G. M. Pace, J. N. Reed, L. C. Ho, J. W. Fahey

Research output: Contribution to journalArticlepeer-review

Abstract

Three maize genotypes previously shown in the literature to respond to anther culture were tested under various conditions. Studies indicated that embryogenic response ranged from 0 to 100 embryos per 1,000 anthers plated and was significantly lower without cold pretreatment of the anthers. Culture in liquid media tended to produce more embryos than in semi-solid as did the addition of activated charcoal to either liquid or solid culture media. Most results were confounded by plant-to-plant variation which tended to obscure significant differences. In one study, germination rate of androgenetic embryos averaged about 20%, but only 26% of those embryos that germinated completed their reproductive cycle and formed seed albeit through sibpollination since plants could not be selfed. Chromosome counts using root tip squashes indicated that regenerated plants were either haploid or diploid but plants scored as non-diploid yielded as much seed as scored diploids. This suggests that progeny can be recovered even from putative haploids, presumably as a result of "sectoring" in the developing ear.
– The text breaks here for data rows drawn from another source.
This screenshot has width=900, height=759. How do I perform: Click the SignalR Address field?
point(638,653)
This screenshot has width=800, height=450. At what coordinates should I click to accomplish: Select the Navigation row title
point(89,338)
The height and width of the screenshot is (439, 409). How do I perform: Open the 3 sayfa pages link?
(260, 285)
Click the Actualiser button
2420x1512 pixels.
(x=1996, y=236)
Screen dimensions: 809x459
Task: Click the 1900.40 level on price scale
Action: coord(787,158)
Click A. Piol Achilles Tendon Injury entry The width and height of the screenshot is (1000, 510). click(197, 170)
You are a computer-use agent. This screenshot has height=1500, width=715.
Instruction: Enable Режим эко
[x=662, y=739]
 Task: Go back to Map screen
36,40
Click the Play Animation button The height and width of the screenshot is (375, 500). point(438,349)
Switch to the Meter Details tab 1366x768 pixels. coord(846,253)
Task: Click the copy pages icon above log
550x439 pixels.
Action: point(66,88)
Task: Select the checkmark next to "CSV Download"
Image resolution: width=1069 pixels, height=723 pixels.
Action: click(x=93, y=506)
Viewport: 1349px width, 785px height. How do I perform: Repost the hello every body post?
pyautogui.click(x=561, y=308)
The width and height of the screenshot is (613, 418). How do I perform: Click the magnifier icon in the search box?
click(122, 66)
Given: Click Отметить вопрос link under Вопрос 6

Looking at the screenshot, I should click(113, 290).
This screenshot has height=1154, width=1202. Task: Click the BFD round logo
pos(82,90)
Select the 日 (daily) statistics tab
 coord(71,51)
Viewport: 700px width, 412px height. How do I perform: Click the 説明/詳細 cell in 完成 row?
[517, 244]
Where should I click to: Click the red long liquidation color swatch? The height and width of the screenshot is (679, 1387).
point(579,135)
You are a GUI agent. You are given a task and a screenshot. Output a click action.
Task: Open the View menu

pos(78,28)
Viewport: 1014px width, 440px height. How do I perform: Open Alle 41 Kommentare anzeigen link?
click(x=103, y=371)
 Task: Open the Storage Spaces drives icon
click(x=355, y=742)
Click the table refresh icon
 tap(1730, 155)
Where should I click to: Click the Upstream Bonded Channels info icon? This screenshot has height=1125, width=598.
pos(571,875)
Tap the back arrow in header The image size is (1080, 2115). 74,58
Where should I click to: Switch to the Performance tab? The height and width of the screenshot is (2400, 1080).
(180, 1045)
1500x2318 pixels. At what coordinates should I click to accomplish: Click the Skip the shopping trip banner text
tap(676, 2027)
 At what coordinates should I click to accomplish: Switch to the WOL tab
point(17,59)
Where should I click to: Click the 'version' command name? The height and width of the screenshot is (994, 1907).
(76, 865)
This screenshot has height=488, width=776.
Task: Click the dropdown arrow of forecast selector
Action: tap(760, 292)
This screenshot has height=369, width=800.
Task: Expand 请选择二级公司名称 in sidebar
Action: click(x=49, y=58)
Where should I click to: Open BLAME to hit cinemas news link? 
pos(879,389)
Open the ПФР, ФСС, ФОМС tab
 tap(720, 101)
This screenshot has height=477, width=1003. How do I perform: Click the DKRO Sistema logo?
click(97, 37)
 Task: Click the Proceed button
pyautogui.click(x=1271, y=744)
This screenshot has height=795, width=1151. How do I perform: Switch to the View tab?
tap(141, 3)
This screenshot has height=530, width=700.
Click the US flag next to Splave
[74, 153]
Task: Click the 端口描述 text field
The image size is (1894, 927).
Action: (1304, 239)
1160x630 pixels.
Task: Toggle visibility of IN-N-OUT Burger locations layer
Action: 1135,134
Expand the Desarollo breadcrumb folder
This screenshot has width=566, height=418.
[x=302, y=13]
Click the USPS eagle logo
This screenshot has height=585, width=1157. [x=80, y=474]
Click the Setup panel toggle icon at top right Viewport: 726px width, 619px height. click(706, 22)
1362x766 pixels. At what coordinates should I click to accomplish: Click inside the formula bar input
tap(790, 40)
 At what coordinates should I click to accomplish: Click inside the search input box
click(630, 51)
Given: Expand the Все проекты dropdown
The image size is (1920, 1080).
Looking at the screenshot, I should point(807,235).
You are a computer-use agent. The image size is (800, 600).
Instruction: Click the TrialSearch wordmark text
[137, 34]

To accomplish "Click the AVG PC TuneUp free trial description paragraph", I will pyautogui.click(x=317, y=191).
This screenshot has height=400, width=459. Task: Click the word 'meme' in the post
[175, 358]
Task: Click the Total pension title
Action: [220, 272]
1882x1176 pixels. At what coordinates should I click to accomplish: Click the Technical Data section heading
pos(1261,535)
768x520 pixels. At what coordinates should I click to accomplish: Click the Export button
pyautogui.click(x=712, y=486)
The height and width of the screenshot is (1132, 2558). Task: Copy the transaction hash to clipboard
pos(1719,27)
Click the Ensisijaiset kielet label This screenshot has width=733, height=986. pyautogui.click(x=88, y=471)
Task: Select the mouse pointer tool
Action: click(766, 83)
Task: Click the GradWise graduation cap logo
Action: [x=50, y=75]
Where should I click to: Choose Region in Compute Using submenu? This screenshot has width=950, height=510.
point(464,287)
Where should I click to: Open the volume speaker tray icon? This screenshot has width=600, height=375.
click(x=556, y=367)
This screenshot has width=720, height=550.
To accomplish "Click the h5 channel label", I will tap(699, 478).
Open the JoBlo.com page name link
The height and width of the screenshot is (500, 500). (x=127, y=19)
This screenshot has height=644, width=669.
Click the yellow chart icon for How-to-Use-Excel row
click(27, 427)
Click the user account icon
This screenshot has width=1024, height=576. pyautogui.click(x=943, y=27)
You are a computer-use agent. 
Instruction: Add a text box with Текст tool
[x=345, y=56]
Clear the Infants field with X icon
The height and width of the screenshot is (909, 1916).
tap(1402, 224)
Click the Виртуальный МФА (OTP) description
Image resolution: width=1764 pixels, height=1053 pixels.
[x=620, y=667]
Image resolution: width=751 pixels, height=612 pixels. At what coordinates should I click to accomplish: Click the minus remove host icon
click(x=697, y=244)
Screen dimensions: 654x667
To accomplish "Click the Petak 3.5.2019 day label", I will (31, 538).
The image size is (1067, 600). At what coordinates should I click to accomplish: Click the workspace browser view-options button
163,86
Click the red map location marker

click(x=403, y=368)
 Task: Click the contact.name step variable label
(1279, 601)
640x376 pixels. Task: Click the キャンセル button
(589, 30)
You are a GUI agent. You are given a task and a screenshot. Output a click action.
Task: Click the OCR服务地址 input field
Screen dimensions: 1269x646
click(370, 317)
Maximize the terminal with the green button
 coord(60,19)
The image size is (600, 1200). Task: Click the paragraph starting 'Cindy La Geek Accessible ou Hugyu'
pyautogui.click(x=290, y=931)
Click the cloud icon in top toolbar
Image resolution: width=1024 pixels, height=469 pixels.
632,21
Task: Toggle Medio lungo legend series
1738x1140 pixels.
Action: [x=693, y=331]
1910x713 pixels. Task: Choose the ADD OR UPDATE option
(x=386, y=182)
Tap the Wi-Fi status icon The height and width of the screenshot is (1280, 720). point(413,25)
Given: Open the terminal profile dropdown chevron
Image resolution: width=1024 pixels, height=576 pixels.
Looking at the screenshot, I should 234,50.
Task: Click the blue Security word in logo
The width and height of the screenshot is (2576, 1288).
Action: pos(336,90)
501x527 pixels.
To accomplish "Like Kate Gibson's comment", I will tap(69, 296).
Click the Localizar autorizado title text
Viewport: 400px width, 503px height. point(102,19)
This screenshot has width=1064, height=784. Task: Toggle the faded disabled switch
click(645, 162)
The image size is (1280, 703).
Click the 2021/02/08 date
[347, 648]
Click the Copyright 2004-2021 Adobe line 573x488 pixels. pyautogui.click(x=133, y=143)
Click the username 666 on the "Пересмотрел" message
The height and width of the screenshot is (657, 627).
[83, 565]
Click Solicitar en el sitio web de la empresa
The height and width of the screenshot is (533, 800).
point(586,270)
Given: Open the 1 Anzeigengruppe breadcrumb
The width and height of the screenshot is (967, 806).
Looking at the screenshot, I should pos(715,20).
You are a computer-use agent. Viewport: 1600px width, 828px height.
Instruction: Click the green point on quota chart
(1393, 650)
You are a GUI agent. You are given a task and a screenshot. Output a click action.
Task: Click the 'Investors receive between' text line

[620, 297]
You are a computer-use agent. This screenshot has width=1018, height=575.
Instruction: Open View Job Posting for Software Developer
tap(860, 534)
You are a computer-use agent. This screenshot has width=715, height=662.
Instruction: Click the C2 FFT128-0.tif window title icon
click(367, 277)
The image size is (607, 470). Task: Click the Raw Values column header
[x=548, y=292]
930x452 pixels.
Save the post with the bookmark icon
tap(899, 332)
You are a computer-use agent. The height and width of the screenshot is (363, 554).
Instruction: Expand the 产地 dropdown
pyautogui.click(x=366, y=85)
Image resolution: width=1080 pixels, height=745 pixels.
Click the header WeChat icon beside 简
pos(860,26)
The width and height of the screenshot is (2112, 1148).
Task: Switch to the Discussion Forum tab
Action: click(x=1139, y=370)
A DNA-specific fluorescent dye was used to visualize the presence of putative embryogenic microspores (PEMs) during the culture period. PEM counts were a function of time in culture and were apparently greater than the number of embryos obtained for a given treatment. The data indicate that, as previously reported for other species, both induction and survival phases also exist in maize anther culture.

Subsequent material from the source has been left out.